I'm non-English speaker so if I don't make myself clear, feel free to point it out. Thank you very much.
Considering making a multi-thread binary which requires high-performance. The common idea is to set the thread numbers to the cores number of CPU. Sometimes on hyper-threads CPU we can set to 2x. This should be the way during normal situation?
But I've been thinking of that when our program is running, there must be many OTHERS progresses running too. And also some of them are multi-thread. So, can I believe that in every "unit" of time, there are more threads than cpu cores are running.
Under this circumstance, how can we arrange numbers of threads our program use? Though I know the answer could be "CPU cores", but why?
I'm not very familiar with kernel theory of OS or CPU. So maybe this is a stupid question.
As far as I know, on Linux at least, the threads in your program will get allocated time in which to run on a more or less equal basis as other processes on your machine and whatever threads they have internally.
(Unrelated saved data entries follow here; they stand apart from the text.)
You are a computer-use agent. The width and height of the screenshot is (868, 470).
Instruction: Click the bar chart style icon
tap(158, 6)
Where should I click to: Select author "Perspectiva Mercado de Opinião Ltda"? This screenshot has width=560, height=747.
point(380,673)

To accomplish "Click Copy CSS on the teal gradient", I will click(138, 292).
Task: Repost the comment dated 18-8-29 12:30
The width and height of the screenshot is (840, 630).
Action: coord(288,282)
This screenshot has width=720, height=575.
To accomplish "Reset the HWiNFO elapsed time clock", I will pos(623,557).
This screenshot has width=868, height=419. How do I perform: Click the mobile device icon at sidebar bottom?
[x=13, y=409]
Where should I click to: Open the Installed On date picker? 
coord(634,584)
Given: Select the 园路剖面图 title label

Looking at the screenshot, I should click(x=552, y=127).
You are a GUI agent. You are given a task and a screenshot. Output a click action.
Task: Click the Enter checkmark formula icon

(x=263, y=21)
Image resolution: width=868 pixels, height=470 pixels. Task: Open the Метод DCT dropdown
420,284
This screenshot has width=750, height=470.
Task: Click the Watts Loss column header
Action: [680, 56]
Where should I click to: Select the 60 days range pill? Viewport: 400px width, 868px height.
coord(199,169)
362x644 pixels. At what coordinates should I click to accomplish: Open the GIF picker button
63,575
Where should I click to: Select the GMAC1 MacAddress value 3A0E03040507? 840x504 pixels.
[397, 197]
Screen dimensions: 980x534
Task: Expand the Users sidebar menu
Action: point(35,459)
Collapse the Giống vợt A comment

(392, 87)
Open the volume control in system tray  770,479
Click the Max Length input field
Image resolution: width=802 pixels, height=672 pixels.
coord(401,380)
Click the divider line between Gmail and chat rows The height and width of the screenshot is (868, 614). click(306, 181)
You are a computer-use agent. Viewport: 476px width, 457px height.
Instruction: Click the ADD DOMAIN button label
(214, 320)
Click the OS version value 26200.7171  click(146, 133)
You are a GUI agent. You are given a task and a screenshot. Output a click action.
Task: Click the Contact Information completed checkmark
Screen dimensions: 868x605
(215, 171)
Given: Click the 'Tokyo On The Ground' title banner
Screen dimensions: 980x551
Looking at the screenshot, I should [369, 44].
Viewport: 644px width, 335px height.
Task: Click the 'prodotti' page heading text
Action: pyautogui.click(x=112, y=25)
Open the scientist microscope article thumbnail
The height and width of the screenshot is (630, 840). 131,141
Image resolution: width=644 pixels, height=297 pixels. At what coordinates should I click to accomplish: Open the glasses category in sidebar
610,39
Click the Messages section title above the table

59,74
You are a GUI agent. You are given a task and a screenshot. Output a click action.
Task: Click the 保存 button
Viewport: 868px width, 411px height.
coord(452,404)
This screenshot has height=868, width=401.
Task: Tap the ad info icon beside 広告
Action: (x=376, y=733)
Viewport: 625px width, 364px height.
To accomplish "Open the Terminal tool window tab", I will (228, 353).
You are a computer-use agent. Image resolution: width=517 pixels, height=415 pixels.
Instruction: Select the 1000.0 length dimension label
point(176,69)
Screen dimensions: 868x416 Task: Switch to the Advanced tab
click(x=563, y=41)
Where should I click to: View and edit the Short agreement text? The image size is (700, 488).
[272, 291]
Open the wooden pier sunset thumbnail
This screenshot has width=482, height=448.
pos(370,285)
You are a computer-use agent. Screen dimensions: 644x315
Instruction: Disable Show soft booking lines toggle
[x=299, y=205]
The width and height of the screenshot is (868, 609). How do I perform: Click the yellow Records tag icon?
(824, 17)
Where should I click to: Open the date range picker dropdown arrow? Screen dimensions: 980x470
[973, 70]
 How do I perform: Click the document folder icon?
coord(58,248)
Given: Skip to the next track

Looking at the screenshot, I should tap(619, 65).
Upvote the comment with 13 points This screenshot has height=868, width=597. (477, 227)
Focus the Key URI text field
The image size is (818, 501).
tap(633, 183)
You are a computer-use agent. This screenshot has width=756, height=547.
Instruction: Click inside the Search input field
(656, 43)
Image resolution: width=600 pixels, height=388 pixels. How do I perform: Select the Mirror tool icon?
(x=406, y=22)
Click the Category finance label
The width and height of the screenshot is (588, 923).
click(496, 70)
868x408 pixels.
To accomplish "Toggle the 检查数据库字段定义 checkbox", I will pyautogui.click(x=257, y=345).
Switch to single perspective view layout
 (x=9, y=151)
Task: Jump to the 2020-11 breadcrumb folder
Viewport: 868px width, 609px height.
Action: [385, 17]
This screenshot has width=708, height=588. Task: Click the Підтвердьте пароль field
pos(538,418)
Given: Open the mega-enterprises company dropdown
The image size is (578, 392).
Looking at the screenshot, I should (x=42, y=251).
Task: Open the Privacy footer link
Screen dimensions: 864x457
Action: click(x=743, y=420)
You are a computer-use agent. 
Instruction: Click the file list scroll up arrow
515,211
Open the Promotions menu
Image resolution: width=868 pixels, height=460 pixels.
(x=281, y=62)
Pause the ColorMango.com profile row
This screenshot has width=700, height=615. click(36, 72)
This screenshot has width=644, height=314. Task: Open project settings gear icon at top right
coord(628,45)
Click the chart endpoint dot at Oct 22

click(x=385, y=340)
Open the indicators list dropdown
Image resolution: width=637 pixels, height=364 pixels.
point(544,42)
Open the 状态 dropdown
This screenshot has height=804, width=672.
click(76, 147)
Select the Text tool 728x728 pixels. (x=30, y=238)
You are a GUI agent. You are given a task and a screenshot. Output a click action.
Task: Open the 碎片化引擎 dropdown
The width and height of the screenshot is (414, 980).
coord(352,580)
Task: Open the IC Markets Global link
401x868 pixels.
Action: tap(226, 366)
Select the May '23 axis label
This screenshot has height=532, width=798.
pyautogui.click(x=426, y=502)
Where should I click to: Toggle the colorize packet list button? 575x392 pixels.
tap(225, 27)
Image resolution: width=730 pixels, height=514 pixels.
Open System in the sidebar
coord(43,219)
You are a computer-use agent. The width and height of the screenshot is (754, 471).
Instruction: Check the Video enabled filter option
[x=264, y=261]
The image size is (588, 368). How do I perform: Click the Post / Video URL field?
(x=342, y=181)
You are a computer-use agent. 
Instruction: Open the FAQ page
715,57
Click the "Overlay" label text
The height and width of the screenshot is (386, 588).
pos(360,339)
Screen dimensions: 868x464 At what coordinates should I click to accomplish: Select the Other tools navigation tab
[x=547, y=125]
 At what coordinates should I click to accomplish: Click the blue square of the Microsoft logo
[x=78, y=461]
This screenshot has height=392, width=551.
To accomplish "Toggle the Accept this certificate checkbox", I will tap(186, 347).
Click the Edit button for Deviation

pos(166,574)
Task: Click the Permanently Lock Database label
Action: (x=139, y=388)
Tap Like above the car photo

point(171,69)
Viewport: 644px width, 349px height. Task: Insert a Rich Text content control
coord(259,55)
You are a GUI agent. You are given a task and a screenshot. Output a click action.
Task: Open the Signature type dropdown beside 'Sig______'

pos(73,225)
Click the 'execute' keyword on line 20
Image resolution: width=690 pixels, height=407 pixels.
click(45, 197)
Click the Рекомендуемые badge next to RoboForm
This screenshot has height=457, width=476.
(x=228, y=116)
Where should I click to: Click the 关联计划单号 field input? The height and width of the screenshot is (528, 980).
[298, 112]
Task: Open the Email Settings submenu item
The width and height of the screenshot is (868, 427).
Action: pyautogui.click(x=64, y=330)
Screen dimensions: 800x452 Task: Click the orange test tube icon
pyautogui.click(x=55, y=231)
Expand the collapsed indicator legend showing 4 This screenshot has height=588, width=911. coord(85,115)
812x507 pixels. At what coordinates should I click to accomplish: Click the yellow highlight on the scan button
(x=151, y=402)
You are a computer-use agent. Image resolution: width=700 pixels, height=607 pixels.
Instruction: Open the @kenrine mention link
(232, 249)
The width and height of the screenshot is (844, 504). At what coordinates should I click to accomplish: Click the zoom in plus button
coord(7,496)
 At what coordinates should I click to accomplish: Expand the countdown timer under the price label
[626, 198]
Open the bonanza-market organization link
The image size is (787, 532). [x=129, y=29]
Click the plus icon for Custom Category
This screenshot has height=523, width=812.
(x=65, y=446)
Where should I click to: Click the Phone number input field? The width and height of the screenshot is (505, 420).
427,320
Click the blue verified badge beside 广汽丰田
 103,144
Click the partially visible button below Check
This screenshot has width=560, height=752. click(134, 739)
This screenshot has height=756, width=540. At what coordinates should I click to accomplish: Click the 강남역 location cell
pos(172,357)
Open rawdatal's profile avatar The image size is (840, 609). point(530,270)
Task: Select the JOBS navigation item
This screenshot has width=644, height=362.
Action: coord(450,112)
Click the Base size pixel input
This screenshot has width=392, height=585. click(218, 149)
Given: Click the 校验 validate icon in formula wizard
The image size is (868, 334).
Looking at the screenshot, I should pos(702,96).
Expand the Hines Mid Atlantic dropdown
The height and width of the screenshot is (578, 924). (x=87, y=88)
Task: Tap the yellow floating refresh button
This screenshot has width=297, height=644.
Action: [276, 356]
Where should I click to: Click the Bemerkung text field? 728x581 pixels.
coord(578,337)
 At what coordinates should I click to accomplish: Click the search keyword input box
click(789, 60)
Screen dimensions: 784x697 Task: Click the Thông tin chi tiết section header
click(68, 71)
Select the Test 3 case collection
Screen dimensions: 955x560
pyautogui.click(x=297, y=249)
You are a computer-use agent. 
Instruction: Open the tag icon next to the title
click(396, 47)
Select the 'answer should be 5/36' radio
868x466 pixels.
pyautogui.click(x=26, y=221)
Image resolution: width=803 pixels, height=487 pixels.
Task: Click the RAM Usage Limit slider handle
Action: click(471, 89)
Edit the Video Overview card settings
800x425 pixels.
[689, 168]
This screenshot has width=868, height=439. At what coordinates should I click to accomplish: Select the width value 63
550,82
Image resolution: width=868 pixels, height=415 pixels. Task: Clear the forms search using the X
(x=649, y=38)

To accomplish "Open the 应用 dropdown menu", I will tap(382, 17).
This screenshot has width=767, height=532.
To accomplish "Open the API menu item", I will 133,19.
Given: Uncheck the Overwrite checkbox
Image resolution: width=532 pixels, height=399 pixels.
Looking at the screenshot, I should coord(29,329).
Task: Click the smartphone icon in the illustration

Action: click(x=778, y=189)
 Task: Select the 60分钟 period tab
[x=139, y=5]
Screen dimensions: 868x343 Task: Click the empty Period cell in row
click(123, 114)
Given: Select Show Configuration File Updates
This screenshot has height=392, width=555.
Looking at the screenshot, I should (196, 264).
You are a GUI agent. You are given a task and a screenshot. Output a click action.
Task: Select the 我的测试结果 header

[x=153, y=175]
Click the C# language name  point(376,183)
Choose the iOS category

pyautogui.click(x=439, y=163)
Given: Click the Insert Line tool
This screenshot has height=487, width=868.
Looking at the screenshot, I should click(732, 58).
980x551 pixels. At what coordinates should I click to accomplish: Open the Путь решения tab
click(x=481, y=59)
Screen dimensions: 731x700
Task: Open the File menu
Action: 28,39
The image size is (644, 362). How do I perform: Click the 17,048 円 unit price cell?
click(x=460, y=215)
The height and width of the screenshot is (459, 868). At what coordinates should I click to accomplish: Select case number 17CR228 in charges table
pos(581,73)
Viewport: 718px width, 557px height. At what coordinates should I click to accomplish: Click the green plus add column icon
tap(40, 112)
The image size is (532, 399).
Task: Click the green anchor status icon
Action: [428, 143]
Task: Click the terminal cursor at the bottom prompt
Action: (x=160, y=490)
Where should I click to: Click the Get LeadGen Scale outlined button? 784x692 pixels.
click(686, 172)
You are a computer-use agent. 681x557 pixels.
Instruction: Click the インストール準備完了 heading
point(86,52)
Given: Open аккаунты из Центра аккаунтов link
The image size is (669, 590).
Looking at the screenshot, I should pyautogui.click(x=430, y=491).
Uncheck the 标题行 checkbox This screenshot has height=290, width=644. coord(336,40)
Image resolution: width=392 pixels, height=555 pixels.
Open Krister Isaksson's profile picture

So basically if your machine has a lot of work to do elsewhere the performance of your threads will suffer.
One can take steps to change this:
On Linux the nice command can be used to run your program with a higher priority, in which case one gets more processor time for ones threads.
On a multi-core machine one can prevent the Linux kernel from running processes on one or more cores. Then one can runs ones own process on those "reserved" cores. See the isolcpus kernal boot parameter. This way ones threads can have 100% useage of a core with no interference from other processes. Use the Linux taskset command to run ones processes on those reserved cores.
Thank you for your reply!
So as my understanding, whatever how manu threads running at the same time, they will be allocated with limited times for CPU to execute and switch to next one?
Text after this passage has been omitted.